TASK. Quote the part of the Half-Life 2 physics notes below that begins at the words "- Solved technical" and ends after "shipping the game.".

GDC - Physics in Half-Life 2
Their high-level strategy was to invest in gameplay. They decided not to start with a simulator, and to not add features to simulation (until it became necessary). They set out to make HL2 stand apart with the depth and quality of gameplay, as opposed to just 'cool simulation'. This would require a lot of engineering work on tools and design.
A timeline for HL2 Physics:
- They looked into physics demos.
- Demos generated ideas.
- Looked into licensed physics simulators.
- Internalized physics into their design ideas.
- Built a bunch of prototypes and tools.
- Gameplay mechanics experiments.
- Solved technical issues.
- Focused design and tech.
- Solved more problems on the technical side.
- Incremented to deliver a stable system (with valuable features at each deliverable goal).
- A long polish stage before shipping the game.
- Zombie basketball -Satchel charge, trying to explode zombies into nets.
- Watermelon skeet shooting - Watermelons loaded up into an ejector, tossed into the air to be shot.
- Glue Gun - Trying out 'building things' within the game. A gun that placed glue on objects, glue attracted itself to make constructs.
- Danger Ted playset - Glue a model of a designer to a car, glue propane canisters to the car, launch the designer strapped to the car into the air.
- Toilet Crossing - Build a zipline construct with junk to cross a chasm, extra points if you rode on the toilet during the experience.
So, how can they make the gameplay more focused? What ideas are good? How many ideas do they need? How can they measure the difficulty of the gameplay? And, of course, how are the prototypes going to be turned into shippable gameplay?
They reduced design to 'training and testing'. Game design is a set of player experiences that trains the player, allows them to demonstrate a learned skill, and is presented with style. With this criteria, they had an easy way to judge ideas for merit.
Design is also engineering. Defining success, identifying constraints, generating ideas, analyzing solutions, building prototypes, testing results, measuring success, and then re-examining your constraints. Distill out the elements of game design, be creative, but you want a way to analyze your solutions and measure your progress.
This allows you to reverse engineer your experiences. I want them to do 'X'. Okay, what do they need to know before they can do X? Training skills in isolation allows the player to be prepared for future gameplay elements. When something went badly in playtesting, they could look back and see if they'd prepared the player adequately for the experience. If something isn't eventually used, or isn't working, it becomes obvious and can be cut.

Rows from a screen grounding dataset.
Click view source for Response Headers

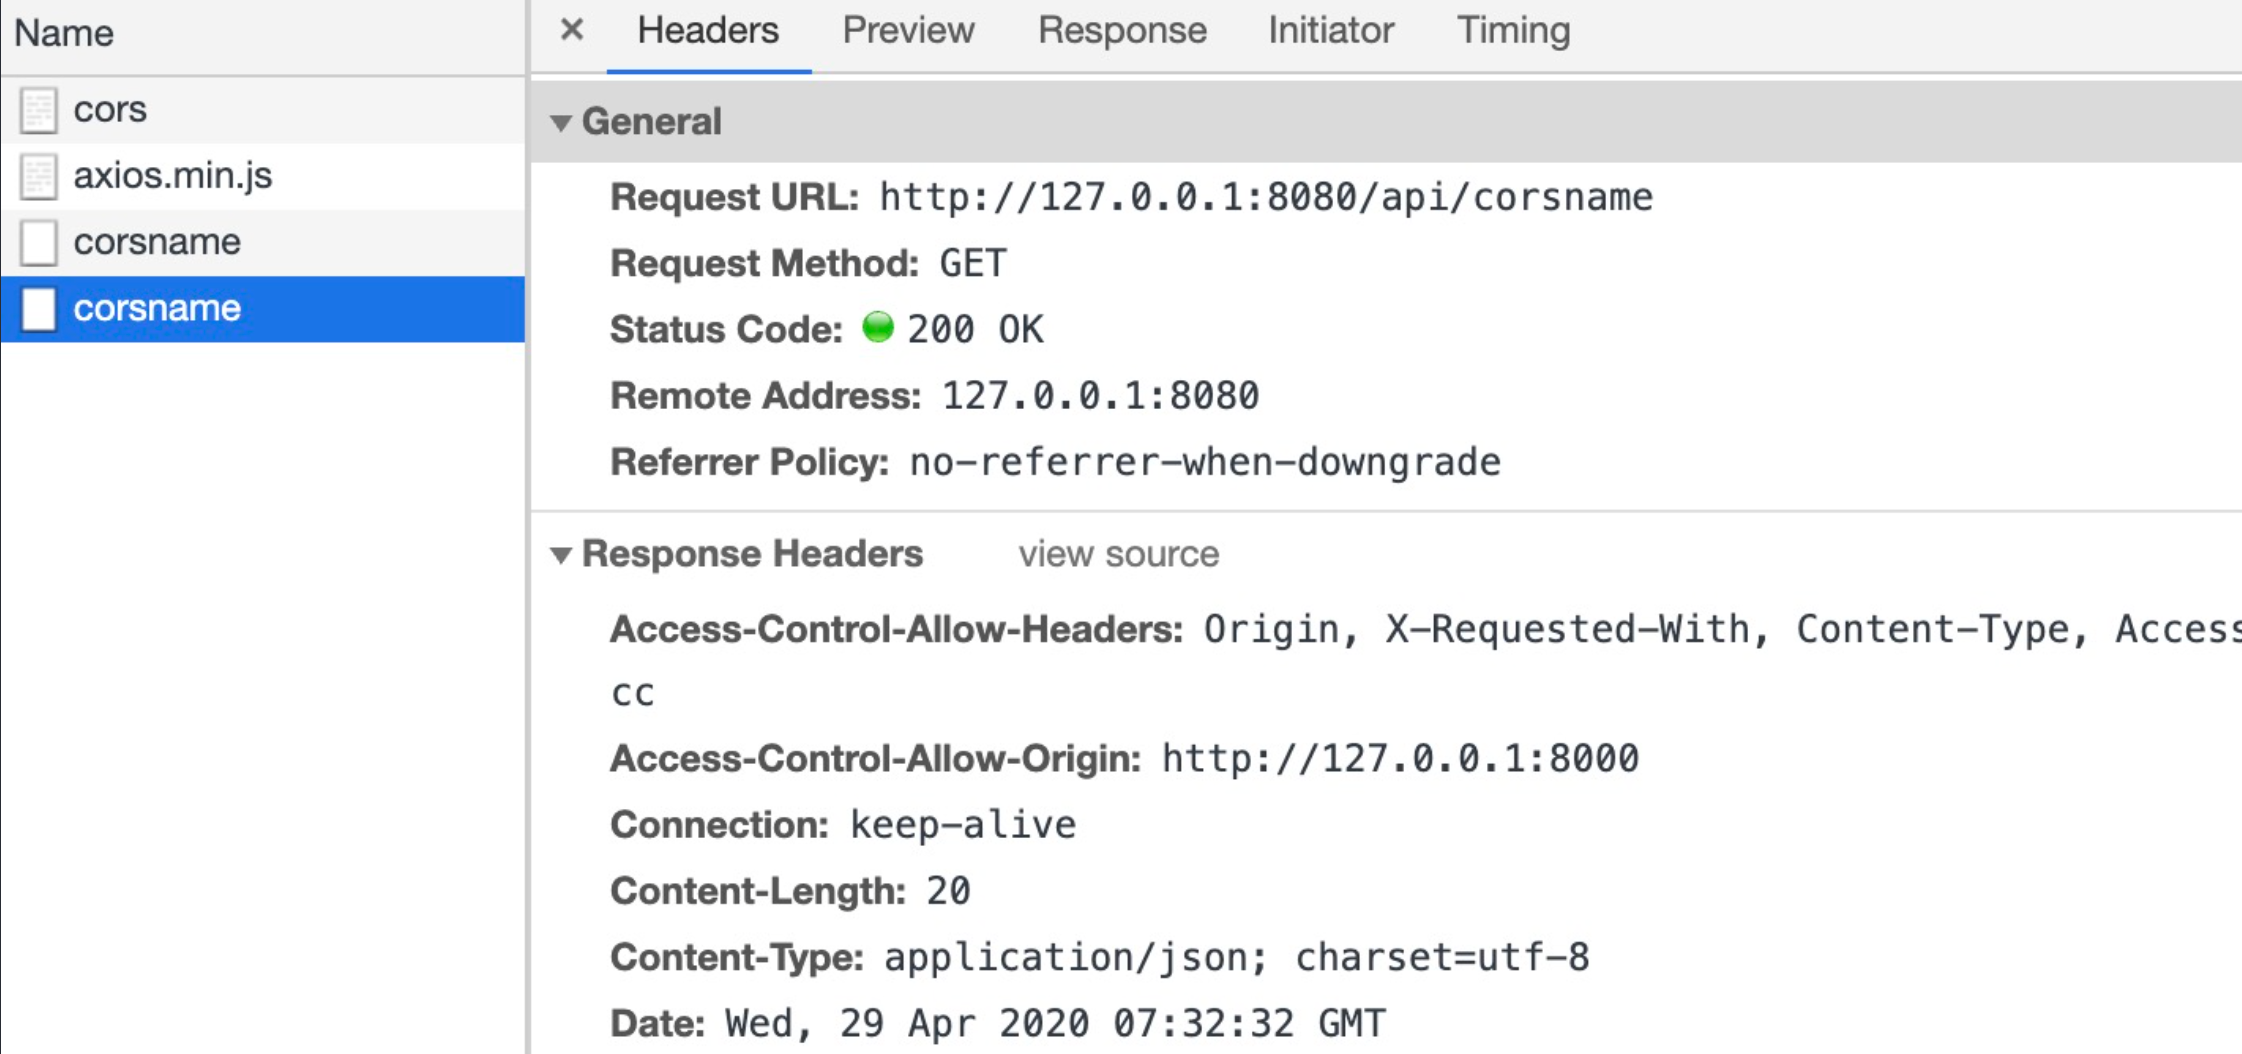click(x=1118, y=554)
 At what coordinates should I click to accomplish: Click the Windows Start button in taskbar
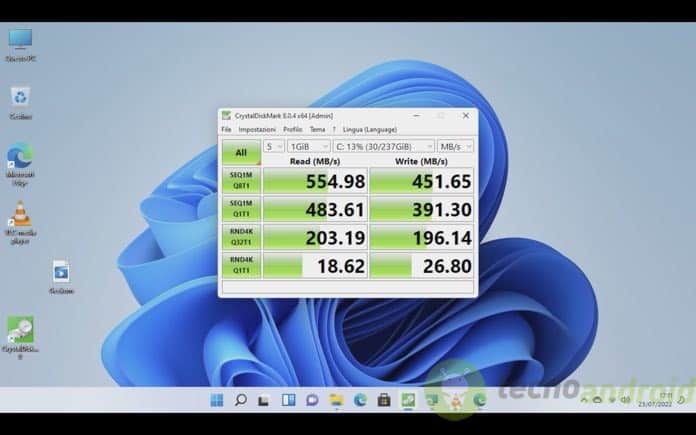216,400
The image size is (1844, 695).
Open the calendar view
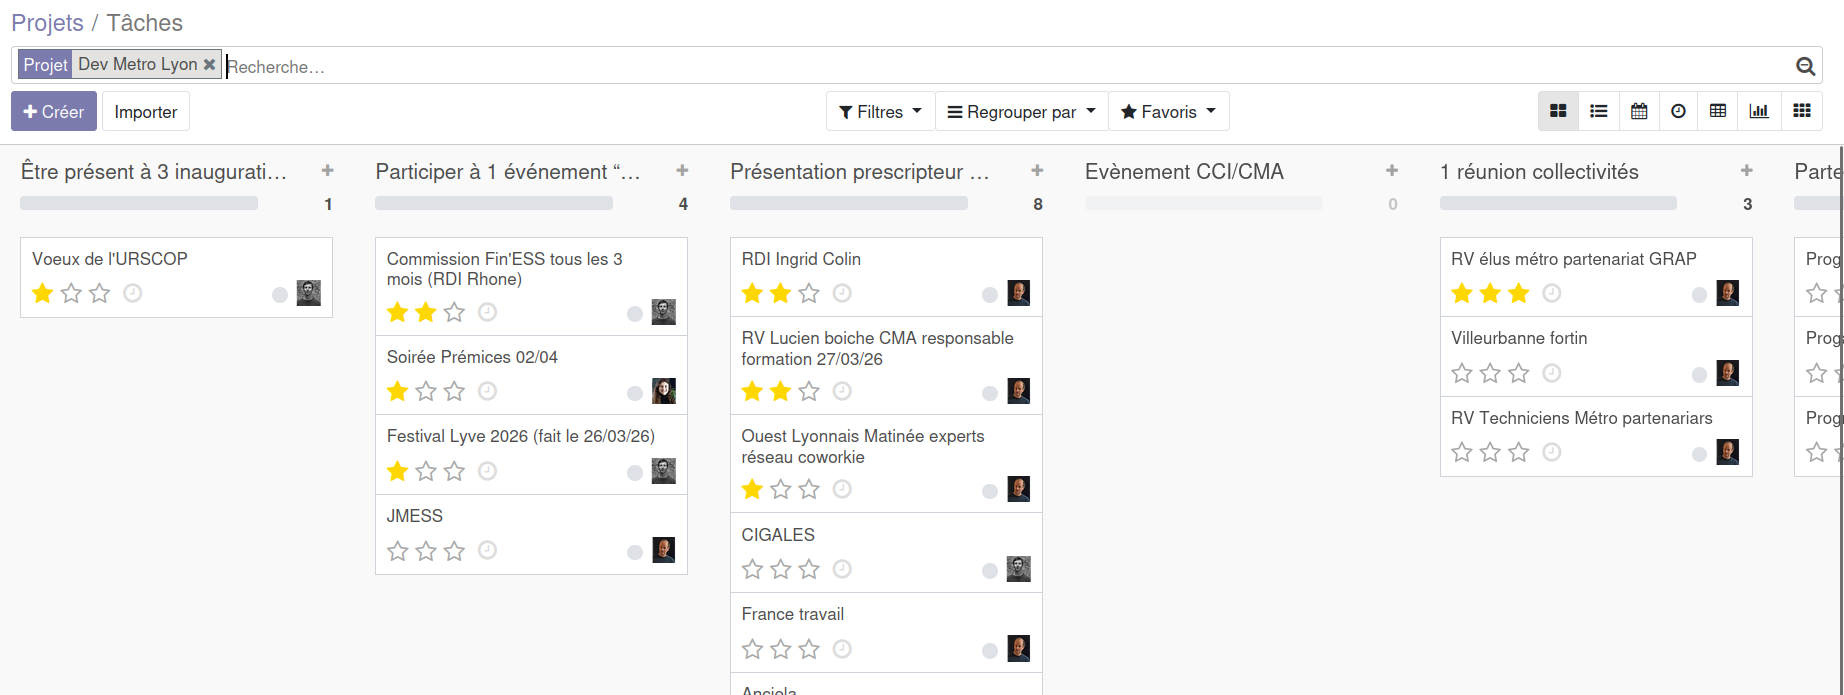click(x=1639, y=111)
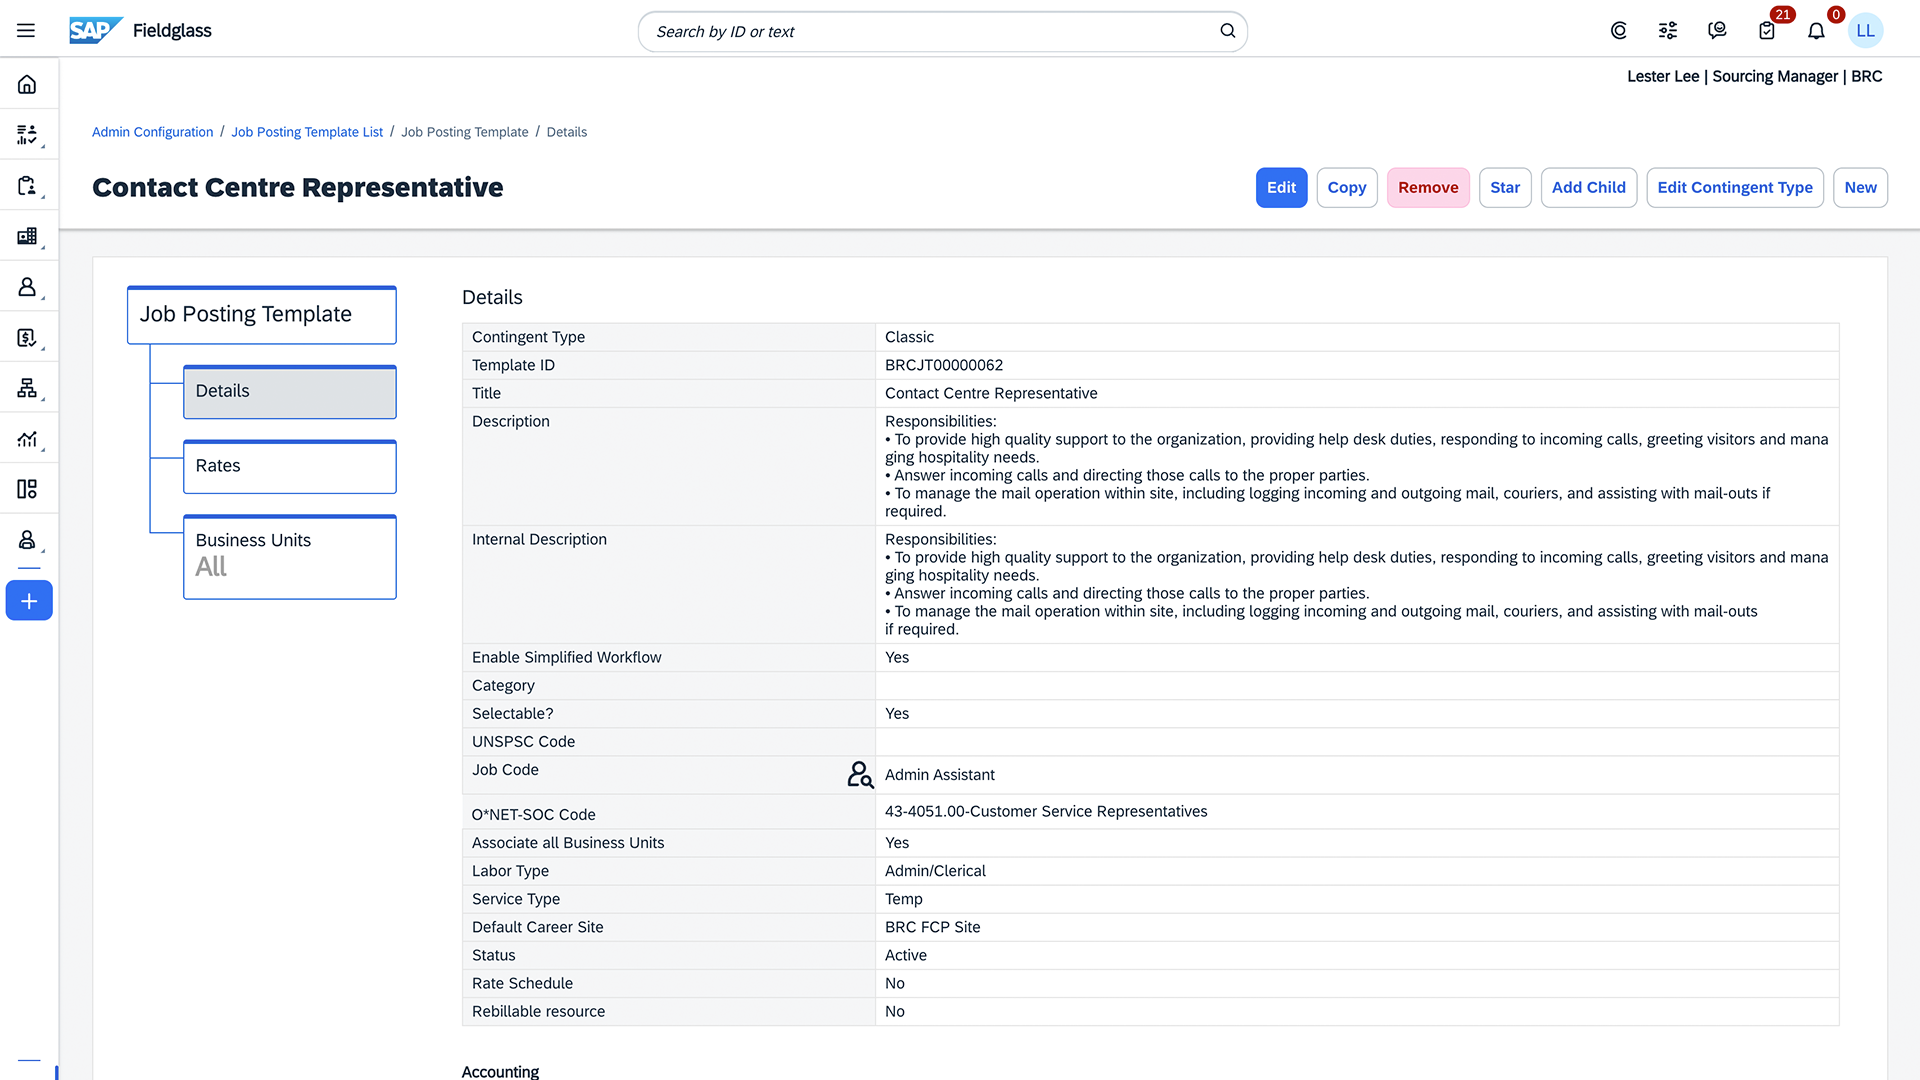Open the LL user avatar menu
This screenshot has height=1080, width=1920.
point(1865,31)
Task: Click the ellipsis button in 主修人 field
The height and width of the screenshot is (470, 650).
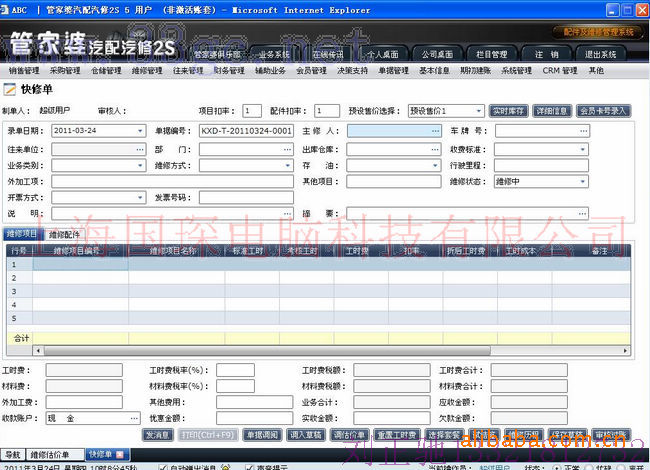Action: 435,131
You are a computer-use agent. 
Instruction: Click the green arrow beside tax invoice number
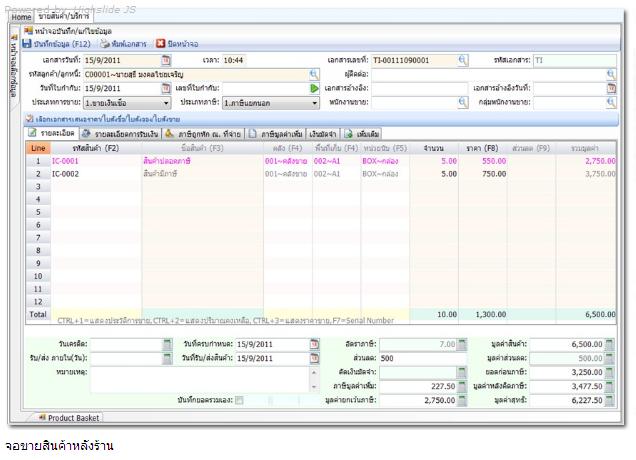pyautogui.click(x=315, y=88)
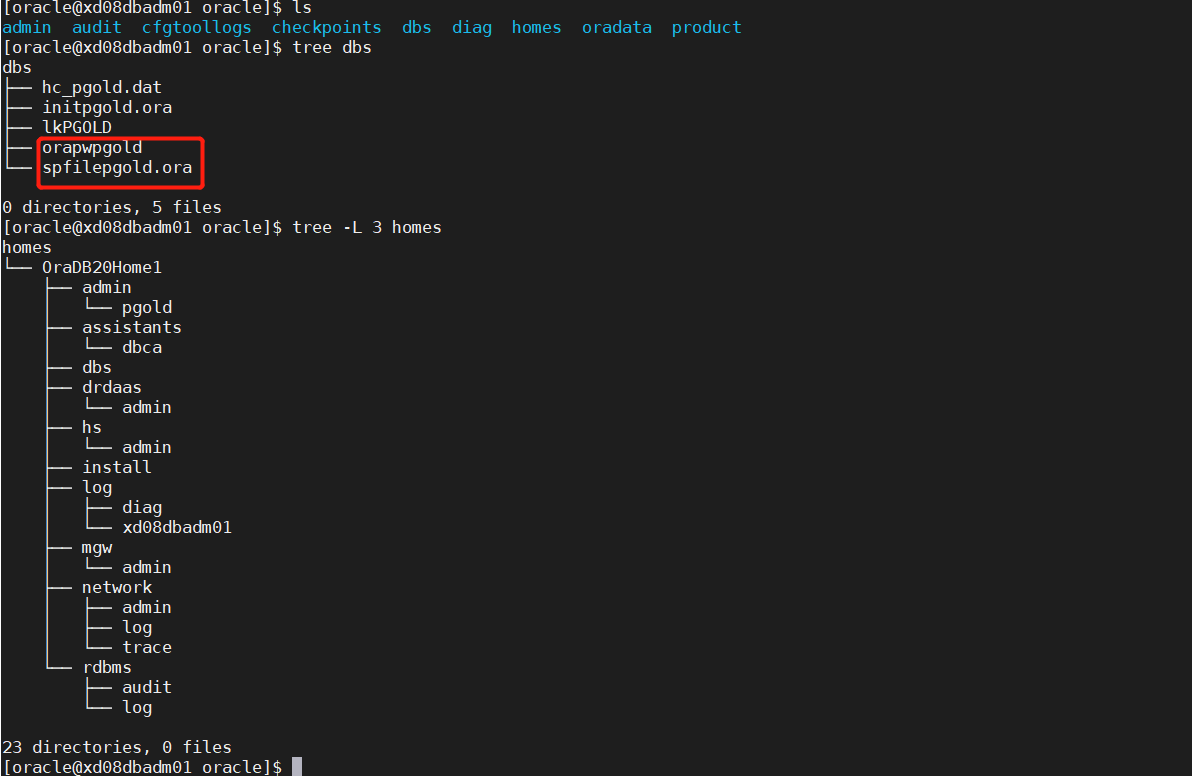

EXERCISE RESPONSE.
- Solved technical issues.
- Focused design and tech.
- Solved more problems on the technical side.
- Incremented to deliver a stable system (with valuable features at each deliverable goal).
- A long polish stage before shipping the game.